Lo cierto es que la vida cotidiana tiene pocas esperanzas de sobresalir en un libro como éste, y las derrotas en las que abunda Alain de Bottom se nutren sobre todo de la completa heterogeneidad del espíritu de Proust respecto de su época o, para el caso, de cualquier otra época. Bien puede el lector imaginarse al dietólogo de Bidget Jones llevándose las manos a la cabeza si su cliente le llevara un menú como el que, al parecer, representa una antología completamente fidedigna de las exigencias culinarias de Marcel Proust: «Dos huevos con salsa de crema, un ala de pollo asado, tres cruasanes, un plato de patatas fritas, unas cuantas uvas, café y una botella de cerveza». No son pocas las orientaciones sobre las posibilidades de cambiar la vida que ofrece este libro que mantienen una relación de rigurosa correspondencia con el menú diario de Proust.
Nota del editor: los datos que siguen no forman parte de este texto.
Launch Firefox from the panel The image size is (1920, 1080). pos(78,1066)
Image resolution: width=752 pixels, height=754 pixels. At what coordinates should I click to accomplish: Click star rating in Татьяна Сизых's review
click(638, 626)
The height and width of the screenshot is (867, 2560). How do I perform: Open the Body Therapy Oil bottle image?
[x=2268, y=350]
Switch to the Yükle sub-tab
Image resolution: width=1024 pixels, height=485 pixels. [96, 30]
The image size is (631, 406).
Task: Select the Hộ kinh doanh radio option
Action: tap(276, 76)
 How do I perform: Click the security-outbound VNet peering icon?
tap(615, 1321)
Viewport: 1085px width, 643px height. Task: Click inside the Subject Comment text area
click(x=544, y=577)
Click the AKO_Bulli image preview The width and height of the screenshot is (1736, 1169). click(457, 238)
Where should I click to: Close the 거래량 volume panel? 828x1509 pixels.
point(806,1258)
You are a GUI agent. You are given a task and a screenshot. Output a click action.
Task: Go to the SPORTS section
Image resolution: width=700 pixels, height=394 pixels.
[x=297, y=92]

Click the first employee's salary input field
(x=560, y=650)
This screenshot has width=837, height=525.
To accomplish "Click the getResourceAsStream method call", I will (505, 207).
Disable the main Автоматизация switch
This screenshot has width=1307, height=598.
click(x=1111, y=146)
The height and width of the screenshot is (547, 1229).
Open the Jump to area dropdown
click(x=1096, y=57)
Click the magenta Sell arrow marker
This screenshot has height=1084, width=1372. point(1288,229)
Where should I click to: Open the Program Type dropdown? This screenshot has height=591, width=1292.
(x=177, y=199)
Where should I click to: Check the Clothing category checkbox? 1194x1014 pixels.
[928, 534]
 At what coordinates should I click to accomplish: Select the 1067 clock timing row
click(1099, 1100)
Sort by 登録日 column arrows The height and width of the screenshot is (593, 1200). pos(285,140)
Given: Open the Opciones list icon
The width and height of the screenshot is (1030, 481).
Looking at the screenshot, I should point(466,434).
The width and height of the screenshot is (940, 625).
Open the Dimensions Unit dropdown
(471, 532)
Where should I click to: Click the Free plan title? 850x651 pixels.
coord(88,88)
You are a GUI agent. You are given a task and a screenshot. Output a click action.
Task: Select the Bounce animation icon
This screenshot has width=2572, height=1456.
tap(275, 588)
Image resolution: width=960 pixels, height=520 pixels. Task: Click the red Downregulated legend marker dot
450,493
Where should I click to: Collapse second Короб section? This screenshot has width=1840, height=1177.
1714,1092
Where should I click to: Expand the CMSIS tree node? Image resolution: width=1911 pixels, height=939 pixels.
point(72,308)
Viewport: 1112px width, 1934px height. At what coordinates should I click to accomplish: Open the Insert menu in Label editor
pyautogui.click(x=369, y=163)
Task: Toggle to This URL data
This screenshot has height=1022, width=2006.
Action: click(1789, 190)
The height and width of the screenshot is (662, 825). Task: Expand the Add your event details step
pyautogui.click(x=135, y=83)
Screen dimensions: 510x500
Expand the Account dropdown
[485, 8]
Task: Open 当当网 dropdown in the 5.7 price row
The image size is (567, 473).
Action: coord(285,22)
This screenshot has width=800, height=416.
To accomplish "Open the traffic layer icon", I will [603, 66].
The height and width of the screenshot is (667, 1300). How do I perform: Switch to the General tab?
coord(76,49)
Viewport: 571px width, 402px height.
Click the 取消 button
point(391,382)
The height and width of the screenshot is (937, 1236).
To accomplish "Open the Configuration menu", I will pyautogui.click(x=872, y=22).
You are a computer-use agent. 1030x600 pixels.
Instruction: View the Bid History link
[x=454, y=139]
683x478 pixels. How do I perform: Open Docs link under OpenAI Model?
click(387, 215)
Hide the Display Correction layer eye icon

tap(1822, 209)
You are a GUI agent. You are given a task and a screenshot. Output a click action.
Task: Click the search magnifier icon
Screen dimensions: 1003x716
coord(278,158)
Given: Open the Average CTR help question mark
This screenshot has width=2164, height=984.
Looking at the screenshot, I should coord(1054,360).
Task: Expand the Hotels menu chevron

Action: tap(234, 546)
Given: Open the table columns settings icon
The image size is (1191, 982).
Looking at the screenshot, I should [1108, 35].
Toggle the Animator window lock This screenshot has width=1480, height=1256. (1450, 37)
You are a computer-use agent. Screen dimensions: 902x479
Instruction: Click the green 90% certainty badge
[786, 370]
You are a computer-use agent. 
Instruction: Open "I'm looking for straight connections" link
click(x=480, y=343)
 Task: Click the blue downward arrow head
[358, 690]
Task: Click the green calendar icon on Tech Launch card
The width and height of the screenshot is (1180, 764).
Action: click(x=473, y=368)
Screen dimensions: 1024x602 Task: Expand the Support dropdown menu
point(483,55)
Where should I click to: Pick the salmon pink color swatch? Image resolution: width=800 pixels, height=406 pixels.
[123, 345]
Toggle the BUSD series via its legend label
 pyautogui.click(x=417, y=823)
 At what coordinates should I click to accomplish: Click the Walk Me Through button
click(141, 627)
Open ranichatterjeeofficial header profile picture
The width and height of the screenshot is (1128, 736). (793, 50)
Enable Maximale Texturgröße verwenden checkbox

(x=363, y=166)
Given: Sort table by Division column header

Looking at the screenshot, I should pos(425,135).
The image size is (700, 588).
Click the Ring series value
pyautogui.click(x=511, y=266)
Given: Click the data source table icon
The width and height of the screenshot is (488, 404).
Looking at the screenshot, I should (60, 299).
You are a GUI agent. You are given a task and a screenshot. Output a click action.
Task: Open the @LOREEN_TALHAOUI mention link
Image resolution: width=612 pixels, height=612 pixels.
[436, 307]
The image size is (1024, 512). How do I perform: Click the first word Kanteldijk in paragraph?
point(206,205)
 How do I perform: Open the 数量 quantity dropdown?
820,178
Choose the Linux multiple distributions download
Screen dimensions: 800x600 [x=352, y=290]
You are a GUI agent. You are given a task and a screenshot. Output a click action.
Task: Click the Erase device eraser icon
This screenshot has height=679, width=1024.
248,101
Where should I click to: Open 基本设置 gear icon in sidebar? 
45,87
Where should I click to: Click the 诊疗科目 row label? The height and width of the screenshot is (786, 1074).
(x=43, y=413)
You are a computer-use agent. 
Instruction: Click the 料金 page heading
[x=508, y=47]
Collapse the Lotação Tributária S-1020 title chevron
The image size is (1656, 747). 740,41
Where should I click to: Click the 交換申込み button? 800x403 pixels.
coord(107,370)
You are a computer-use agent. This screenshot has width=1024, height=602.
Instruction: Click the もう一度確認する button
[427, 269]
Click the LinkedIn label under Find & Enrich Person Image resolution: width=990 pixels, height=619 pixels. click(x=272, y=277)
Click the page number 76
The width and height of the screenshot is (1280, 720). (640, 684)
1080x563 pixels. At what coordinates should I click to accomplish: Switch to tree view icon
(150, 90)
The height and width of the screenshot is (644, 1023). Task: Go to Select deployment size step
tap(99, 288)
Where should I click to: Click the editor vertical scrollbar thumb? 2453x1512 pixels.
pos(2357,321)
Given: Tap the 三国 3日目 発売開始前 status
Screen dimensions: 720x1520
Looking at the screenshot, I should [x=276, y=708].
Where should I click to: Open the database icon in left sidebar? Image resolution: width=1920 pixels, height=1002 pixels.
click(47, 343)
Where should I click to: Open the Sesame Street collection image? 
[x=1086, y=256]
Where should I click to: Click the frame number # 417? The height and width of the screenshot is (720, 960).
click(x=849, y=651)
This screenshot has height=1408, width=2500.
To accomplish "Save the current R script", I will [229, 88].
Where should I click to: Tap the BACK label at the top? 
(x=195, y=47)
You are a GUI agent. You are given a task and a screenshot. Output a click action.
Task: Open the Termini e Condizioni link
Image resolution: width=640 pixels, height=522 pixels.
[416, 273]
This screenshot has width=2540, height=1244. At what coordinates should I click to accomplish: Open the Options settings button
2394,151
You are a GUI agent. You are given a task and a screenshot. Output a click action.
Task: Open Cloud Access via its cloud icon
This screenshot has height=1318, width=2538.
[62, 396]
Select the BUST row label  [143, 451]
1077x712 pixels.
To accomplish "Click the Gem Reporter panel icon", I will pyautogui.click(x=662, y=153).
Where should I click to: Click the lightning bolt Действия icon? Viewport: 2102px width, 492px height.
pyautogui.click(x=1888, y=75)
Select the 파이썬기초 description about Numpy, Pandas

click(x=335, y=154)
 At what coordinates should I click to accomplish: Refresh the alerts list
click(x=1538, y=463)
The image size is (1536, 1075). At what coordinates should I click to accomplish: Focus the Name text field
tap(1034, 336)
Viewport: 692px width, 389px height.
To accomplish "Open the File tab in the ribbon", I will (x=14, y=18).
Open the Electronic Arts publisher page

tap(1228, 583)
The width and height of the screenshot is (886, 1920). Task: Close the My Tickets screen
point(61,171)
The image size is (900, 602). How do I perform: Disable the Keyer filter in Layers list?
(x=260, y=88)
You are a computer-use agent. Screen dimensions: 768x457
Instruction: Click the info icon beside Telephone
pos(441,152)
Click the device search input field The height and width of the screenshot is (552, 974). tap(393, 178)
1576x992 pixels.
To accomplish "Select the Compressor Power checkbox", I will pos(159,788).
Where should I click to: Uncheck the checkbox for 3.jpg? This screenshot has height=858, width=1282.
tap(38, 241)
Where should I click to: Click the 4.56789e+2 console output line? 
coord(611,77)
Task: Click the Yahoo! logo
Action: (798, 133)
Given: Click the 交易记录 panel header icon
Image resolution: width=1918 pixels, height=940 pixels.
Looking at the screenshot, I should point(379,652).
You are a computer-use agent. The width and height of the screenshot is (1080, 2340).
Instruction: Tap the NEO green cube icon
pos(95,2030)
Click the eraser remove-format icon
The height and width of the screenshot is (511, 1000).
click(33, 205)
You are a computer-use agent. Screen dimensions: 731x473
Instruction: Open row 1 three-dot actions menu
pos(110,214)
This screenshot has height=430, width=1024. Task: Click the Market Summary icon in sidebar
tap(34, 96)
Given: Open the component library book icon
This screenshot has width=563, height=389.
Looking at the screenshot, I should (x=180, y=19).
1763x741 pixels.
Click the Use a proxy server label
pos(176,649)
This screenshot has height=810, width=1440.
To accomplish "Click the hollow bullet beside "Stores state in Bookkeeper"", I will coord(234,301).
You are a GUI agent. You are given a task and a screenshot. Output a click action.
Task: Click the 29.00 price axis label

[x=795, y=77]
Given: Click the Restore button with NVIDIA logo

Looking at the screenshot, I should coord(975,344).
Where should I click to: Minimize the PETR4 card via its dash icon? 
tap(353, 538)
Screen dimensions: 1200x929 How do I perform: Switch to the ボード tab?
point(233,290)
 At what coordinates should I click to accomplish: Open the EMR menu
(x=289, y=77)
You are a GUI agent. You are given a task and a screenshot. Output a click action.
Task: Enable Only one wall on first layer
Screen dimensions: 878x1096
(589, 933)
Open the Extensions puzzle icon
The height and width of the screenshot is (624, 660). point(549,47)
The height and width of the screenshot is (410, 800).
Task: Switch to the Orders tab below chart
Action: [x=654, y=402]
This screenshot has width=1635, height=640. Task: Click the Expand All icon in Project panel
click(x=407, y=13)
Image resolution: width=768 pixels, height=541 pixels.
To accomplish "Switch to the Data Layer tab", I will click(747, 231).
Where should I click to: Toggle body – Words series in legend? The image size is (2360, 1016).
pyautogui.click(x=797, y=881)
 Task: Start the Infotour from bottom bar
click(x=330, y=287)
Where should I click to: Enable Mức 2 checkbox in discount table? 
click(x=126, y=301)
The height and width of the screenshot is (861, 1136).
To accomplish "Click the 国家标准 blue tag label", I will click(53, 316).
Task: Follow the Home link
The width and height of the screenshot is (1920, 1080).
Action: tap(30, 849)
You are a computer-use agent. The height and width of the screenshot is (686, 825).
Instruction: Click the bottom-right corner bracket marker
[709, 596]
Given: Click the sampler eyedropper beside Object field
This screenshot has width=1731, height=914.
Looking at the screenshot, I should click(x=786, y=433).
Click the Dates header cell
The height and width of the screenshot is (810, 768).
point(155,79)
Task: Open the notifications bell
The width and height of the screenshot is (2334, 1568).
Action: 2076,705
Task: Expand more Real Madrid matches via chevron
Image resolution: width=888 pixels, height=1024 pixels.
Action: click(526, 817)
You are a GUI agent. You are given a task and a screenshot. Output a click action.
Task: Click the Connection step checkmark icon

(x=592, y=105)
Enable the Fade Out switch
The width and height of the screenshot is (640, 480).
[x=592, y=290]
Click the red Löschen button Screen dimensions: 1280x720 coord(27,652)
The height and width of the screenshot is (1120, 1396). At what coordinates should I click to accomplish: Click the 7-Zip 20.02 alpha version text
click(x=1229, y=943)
La verdad es que un libro en el que el índice solicita el interés de sus lectores para orientarse en campos tan poco aptos para cambiar la vida cotidiana como los siguientes: «Cómo sufrir con éxito» o, el que, con sabio tino reserva para el último lugar de la tabla: «Cómo dejar un libro a medias», no parece el más indicado para conseguir ninguno de los fines que se propone. El lector interesado en Proust hallará tantas interpretaciones, críticas, biografías (la excelente de Painter, o la no tan excelente, pero nada desdeñable, de Diesbach), hermenéuticas, y, por qué no, introducciones, que no necesitará trasplantar al pobre Proust a la vida cotidiana, donde nada se le ha perdido.

Hay, a mi juicio, demasiados inconvenientes para que nadie cambie su vida con Proust a través del libro a Alain de Bottom, acaso porque si el libro quería tener el éxito que ha tenido, ha debido sacrificar no pocos de los rasgos que hacen interesante y verdadero y humano a Proust. Informar a los lectores de que Proust tenía más miedo a los ratones que a los cañones, pero hurtarles, por ejemplo, el conocimiento de la clase de entretenimientos nocturnos (también relacionados con roedores) a los que se entregaba Proust durante esa guerra, hace mucho por banalizar la figura de un escritor que de lo que de verdad se ocupó en su vida fue en escribir la enciclopedia del sufrimiento. Y también, como en el caso de Helen Fielding, la política del dreyfusard Proust apenas se asoma a estas páginas, como si ambas obras hubieran decidido, cada una por su cuenta, que la vida cotidiana ha de estar desprovista de semejante golosina. Cuando el lector se aproxima al desenlace del Diario de Bridget Jones, la escena en la que Mark Darcy parodia al inefable Fitzwilliam Darcy de Jane Austen; o cuando haya concluido la lectura de Cómo cambiar tu vida con Proust, acaso sienta deseos de coger Orgullo y prejuicio o En busca del tiempo perdido, en ese momento habrá hallado algo considerablemente más satisfactorio para su vida cotidiana que todas las promesas de inmediatez y realismo que le brindan estas dos obras, que, a su manera, con lo mejor que tienen, con sus buenas intenciones, no dejan de abrir puertas para llegar a otros lugares.